Actually, I don’t think I read most things the way other people do.
And I’m struggling with whether or not this is a good thing.
What has struck me is how far the various protagonists in the antisemitism controversy (in which I am also a participant, albeit intermittently) seem to have read the two reports in a kind of ‘zero sum’ way. They read them looking for an overall, sum total conclusion. They read them searching to find a reason to accept or reject them. And in the end, that’s what they’ve done.
There’s kind of analogy to the ‘one drop’ versions of racism here: Just as some racists see one drop of non-white blood as polluting the entirety of its descendants, so one drop of disagreement with these reports seems to make any acknowledgement of the things one does agree with impossible. Or at the very least, the things with which one agrees become irrelevant and trivial.
In contrast, I appear to have read the reports like I read most things: I search for things I agree with and things I disagree with, but I don’t aggregate these points of agreement and disagreement into a single judgement. I don’t see these texts as the vehicles for a unitary message that I can agree with or disagree with. I don’t see texts as anything other than a collation of views that I can ever agree or disagree with other than partially.
There’s a lot you can criticise about this way of reading:
· You could say that I’ve drunk the postmodern Kool-Aid and lost site of the essential inner voice of the text.
· You could say that I’m too polyannaish, too nice to face up to a text that I really should reject.
· You could say that I’m too academic and have lost sight of the ways that politics work.
· You could say that if I read ‘Mein Kampf’ I’d probably be willing to praise Hitler’s sentence structure and that I’d praise Mussolini for making the trains run on time.
There’s some truth in all of this — hence my internal struggle over this.
However I don’t think that I just see the good in everyone and every text. It’s not just that I can’t bring myself to get off the fence. While I do have these tendencies, they are counteracted with an equally strong drive: to distrust everyone and everything. I just can’t bring myself to fully embrace any politician, any writer, any movement. I’m sometimes fellow traveller but I always have to keep my distance. I have people I admire, people I love, but I don’t have ‘comrades.’

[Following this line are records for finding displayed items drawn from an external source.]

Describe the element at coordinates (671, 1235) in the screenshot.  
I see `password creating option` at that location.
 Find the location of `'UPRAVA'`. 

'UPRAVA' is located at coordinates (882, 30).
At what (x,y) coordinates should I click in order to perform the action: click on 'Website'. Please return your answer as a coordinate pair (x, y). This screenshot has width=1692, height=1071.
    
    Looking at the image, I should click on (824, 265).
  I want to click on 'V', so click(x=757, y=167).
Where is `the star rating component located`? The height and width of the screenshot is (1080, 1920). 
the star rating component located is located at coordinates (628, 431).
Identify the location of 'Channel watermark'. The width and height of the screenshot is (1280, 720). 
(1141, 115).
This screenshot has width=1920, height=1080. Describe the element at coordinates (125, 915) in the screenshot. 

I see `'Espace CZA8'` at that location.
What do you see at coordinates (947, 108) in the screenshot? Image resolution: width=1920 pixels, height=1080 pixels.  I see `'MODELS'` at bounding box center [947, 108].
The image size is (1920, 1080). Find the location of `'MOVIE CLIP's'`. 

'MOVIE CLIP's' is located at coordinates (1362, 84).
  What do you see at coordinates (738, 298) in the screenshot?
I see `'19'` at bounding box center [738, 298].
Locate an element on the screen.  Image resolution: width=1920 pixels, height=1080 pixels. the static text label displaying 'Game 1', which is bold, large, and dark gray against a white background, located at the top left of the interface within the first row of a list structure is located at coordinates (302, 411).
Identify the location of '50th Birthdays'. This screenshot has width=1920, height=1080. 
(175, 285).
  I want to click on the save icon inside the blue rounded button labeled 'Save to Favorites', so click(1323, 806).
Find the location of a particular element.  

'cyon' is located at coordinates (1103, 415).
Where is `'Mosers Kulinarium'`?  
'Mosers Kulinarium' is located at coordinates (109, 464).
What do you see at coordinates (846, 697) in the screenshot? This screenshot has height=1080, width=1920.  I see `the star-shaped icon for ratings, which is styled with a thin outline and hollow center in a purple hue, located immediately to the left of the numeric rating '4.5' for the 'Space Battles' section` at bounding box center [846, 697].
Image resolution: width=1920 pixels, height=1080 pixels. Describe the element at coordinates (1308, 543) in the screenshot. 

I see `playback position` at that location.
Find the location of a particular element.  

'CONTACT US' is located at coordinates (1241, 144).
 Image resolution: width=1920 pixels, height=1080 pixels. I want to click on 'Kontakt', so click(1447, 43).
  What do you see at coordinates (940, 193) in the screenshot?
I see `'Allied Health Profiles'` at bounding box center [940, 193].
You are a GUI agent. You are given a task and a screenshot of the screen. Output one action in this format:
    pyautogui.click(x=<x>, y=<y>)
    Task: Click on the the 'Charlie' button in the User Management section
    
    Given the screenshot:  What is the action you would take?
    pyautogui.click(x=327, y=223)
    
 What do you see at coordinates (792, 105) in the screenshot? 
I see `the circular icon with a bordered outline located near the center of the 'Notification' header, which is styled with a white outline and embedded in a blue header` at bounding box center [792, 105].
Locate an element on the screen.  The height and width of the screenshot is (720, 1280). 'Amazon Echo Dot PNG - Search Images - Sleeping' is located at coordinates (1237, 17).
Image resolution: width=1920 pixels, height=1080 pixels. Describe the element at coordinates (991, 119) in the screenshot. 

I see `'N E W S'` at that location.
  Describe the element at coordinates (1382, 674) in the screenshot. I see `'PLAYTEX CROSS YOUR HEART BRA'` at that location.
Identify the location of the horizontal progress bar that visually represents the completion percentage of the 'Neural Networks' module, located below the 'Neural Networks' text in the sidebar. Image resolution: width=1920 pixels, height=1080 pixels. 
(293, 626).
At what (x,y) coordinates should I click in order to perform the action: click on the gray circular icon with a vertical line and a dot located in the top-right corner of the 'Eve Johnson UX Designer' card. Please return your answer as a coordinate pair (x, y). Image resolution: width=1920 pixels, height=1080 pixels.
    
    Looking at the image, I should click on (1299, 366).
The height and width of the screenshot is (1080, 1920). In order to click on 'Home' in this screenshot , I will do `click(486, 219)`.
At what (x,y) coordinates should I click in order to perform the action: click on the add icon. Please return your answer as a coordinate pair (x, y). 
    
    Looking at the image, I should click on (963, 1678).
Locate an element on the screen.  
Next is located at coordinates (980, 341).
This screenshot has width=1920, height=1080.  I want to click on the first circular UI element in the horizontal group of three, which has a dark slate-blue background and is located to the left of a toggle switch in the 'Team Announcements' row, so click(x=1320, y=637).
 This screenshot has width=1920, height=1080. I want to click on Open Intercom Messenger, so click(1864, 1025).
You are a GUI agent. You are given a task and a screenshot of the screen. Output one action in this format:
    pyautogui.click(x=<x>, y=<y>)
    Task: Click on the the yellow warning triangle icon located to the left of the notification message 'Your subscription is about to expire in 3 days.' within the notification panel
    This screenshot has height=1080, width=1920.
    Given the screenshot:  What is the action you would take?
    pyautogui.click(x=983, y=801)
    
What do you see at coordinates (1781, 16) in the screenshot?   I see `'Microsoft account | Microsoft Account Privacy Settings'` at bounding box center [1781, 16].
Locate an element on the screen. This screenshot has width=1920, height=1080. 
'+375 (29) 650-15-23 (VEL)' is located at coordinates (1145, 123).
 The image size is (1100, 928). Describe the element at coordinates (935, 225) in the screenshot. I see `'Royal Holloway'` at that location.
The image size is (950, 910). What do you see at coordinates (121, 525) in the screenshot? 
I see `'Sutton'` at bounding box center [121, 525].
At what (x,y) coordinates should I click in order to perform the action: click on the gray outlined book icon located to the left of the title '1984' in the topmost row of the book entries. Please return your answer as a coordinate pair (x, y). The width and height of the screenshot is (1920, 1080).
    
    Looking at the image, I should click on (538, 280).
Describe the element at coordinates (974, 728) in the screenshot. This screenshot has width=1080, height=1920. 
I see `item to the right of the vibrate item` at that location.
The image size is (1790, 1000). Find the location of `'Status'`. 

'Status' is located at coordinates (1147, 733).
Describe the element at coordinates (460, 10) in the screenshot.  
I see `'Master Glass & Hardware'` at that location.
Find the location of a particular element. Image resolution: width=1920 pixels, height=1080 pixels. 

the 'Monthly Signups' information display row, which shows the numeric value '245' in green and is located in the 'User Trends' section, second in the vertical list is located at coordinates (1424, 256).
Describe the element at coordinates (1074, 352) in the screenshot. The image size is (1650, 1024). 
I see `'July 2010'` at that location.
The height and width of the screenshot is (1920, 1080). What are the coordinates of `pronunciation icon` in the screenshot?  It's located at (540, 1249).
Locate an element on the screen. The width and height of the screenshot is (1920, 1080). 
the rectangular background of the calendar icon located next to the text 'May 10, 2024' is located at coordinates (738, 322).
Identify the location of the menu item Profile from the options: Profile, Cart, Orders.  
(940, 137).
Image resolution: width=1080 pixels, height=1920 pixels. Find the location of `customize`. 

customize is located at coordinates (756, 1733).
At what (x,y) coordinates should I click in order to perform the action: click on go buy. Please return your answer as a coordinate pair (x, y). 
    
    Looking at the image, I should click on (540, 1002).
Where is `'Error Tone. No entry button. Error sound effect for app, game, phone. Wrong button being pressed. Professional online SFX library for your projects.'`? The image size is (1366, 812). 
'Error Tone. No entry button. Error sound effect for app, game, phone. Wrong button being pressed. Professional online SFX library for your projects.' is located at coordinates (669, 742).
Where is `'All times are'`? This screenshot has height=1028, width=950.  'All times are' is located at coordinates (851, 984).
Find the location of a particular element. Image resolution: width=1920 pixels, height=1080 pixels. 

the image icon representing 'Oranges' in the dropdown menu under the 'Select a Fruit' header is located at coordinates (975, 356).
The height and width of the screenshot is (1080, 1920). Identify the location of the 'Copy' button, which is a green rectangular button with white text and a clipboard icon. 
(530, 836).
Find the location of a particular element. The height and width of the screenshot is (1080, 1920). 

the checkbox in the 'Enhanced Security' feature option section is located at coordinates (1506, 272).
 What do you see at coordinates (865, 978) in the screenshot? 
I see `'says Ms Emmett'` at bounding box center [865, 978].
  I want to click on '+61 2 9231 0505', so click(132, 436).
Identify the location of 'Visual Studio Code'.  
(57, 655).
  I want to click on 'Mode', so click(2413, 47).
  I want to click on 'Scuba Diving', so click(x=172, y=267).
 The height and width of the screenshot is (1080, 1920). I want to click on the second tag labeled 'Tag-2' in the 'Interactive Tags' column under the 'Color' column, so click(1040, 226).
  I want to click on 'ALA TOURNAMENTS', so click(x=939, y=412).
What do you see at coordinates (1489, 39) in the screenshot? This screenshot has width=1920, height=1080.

I am suspicious and credulous in equal measure. I am naïve and cynical. I read looking to be convinced and to be repelled.
This is, of course, the stereotypical fate of a certain type of intellectual: to condemn themselves into irrelevance by never being able to assimilate themselves into a body of thought. I don’t deny that that can sometimes feel a bit heroic. But right now it doesn’t feel anything other than lonely.
Maybe there is something I can offer though. Perhaps in a time of intense political turmoil, someone at least needs to remind people of the possibilities of reading. That is, the possibilities of reading texts in non-reductive and critical ways. To remind people that buried in both antisemitism reports there is potential for reading against themselves, for opening them up rather than closing them down, for reminding ourselves that history and politics does not have to be predictable.
In addition, it’s becoming clear to me that one po-mo old saw is probably true: that the meaning of texts resides in how they are read, not in the texts themselves. As a scholar, I am as interested in the controversy over antisemitism as antisemitism ‘itself.’ And I am as interested in the two antisemitism reports as much for how they have been read, as for what their ‘meaning’ is.
In the end though, I can do no other. This is how I read. This is who I am.